What is asked ▸ Add 124 to every coordinate in the answers, covering only the lines starting at the one containing "You are a GUI" and ending at the one containing "pos(57,375)", both included. Write all of those lines out again, requests included.

Excerpted records ▸
* BEGIN *
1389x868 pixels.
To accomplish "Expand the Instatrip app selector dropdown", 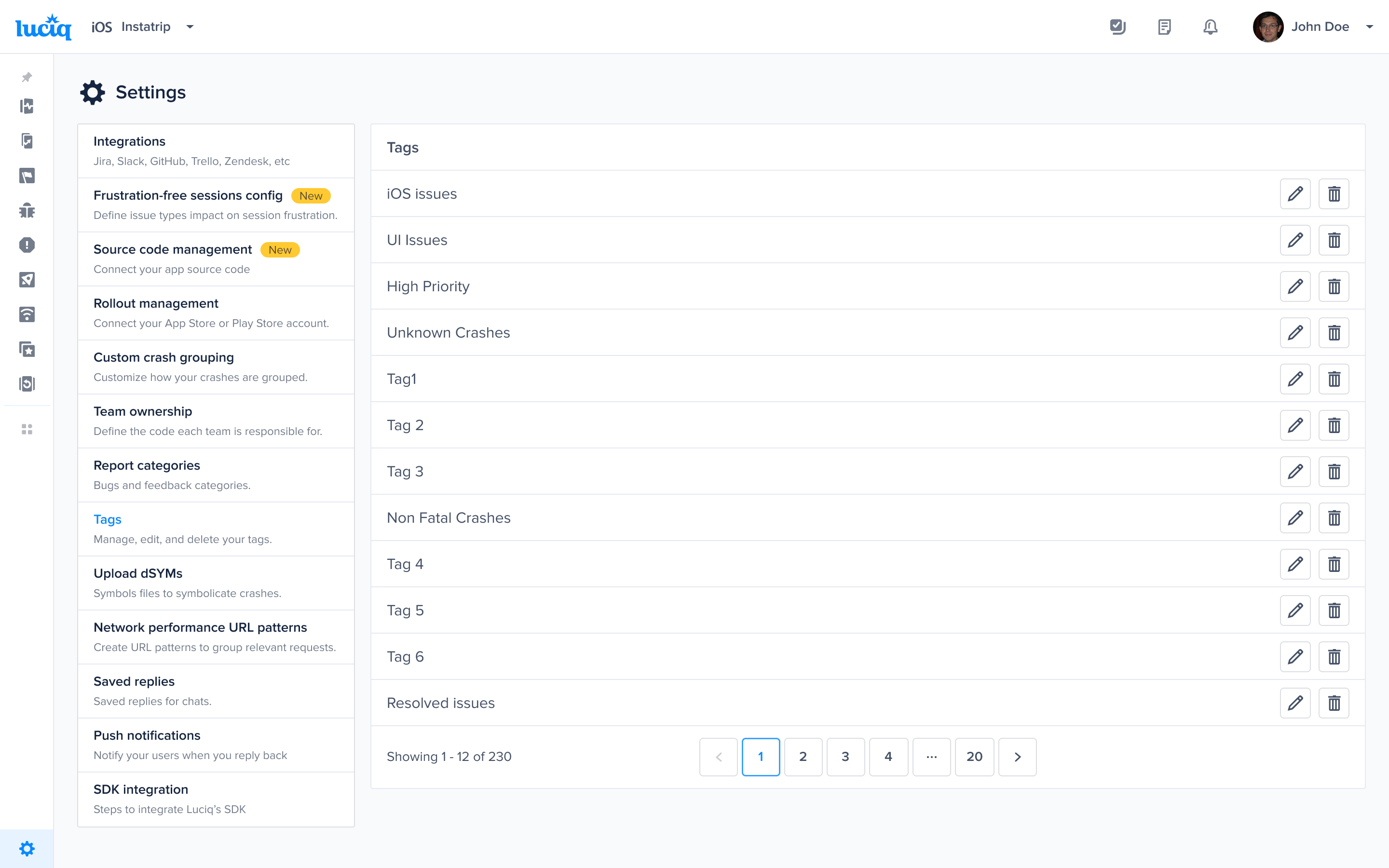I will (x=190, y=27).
* END *
* BEGIN *
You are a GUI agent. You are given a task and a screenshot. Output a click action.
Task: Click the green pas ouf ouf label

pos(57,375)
* END *
Solution for this problem ▸
You are a GUI agent. You are given a task and a screenshot. Output a click action.
Task: Click the green pas ouf ouf label

pos(181,499)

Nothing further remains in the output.